- WHAT THE TASK REQUIRES
Rewrite the lines starting at the one containing "Where should I" and ending at the one containing "[x=367, y=429]", replacing "Follow" with "Open" and keeping everything else the same. Omit the pictures from your answer.

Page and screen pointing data
-------------------------
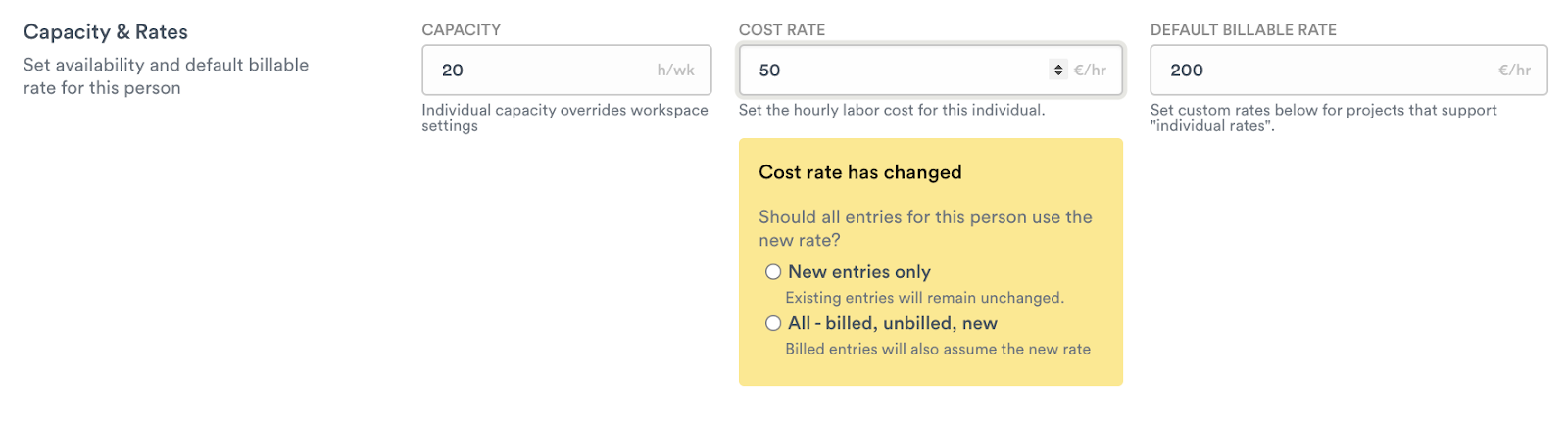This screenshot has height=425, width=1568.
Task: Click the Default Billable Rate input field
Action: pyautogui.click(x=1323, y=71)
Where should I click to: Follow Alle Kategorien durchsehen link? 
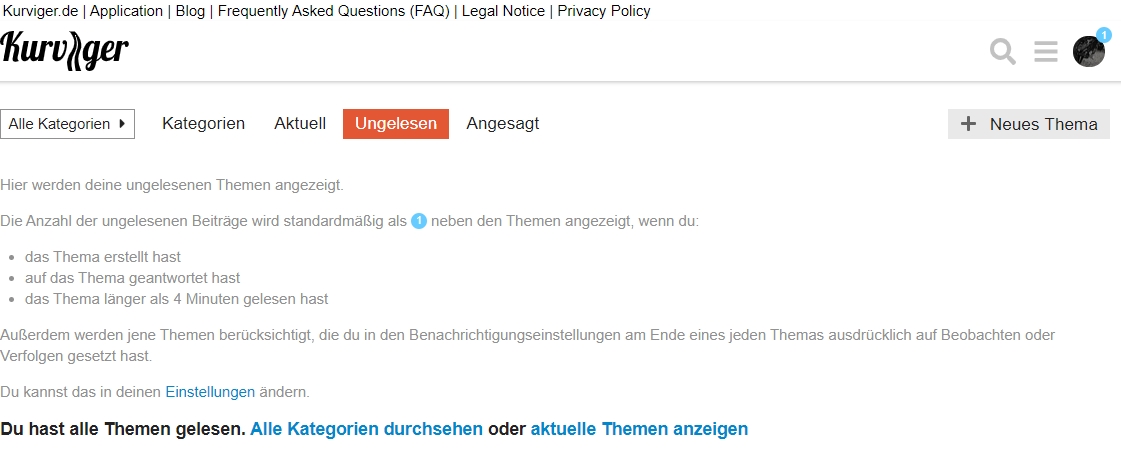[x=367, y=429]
-------------------------
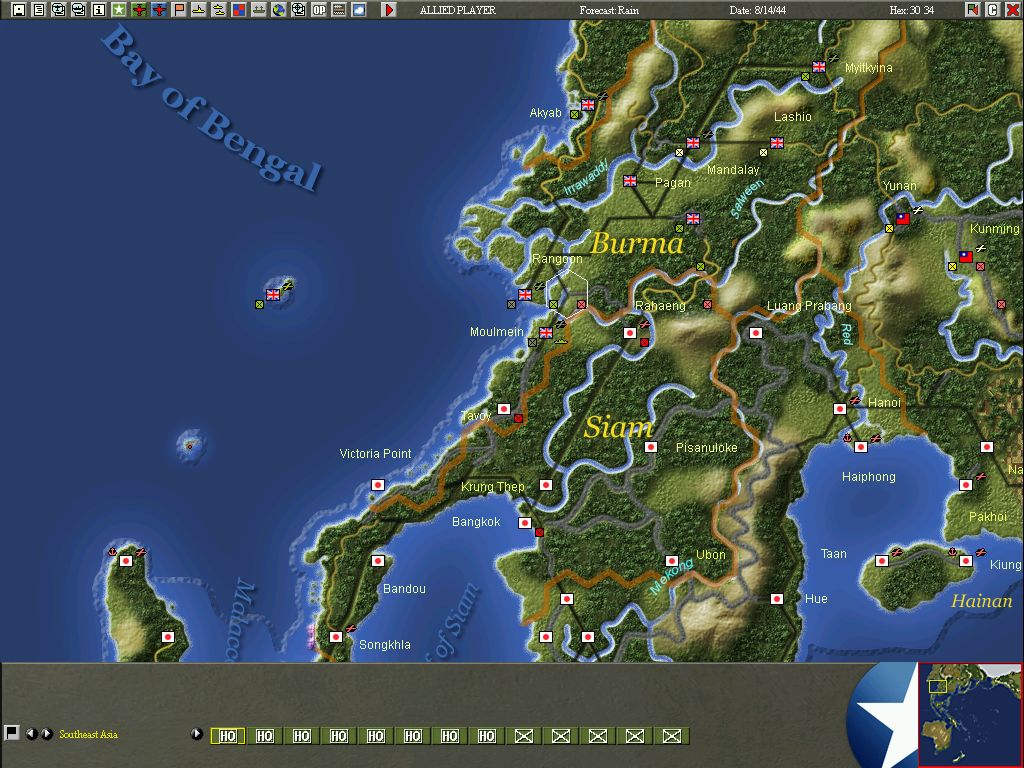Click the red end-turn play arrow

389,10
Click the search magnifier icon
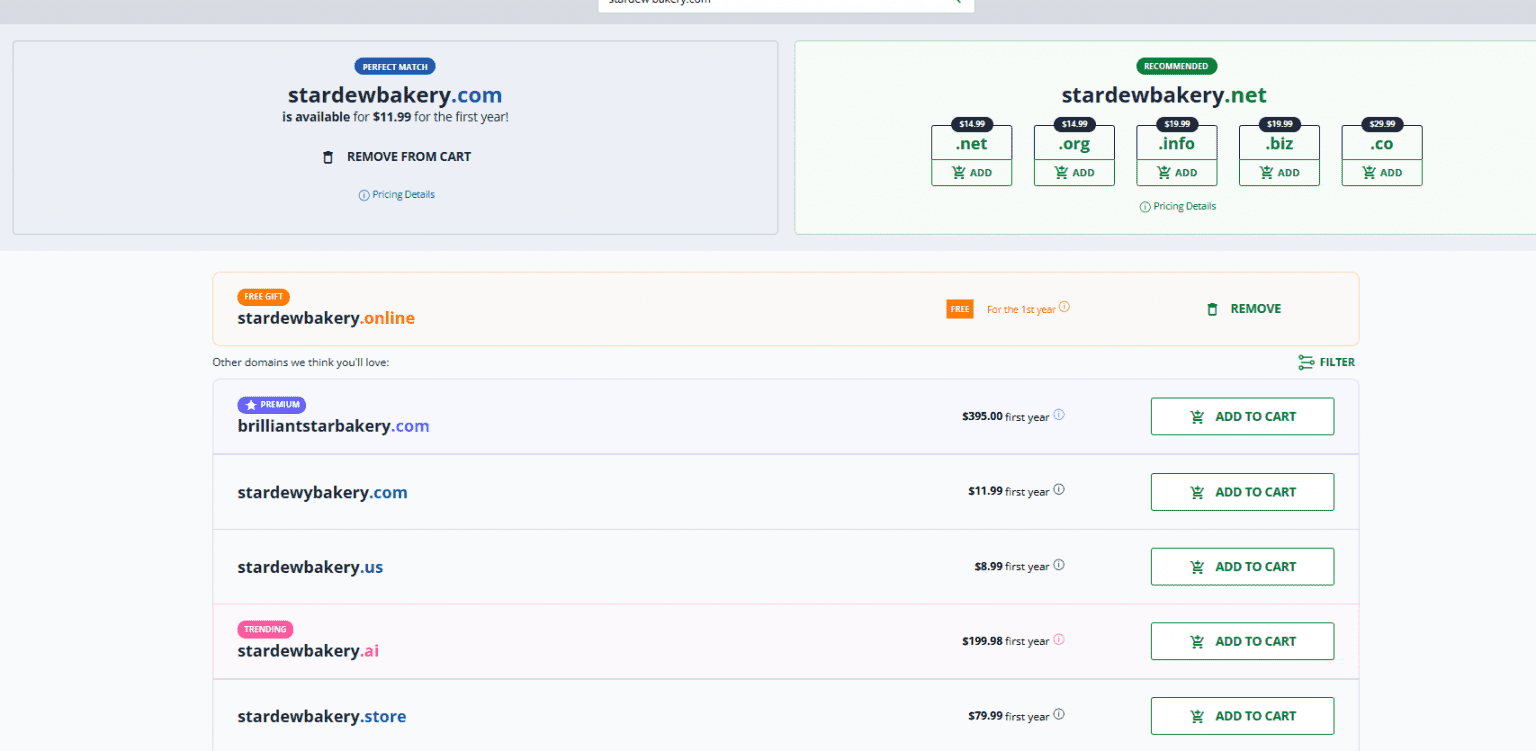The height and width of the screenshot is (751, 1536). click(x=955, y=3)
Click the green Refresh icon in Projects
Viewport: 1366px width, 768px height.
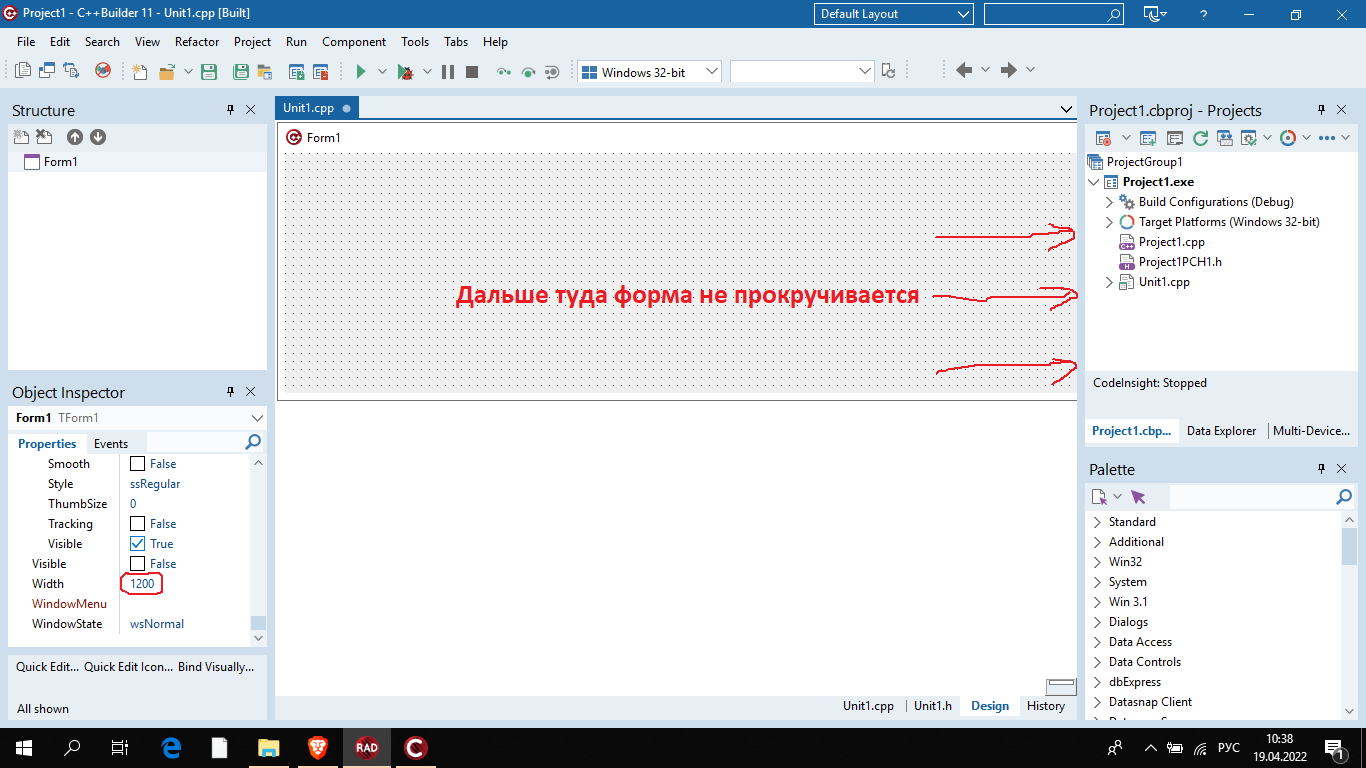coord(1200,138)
-------------------------
- EXERCISE ANSWER
Where should I click to: Open Alle Kategorien durchsehen link? 
[x=367, y=429]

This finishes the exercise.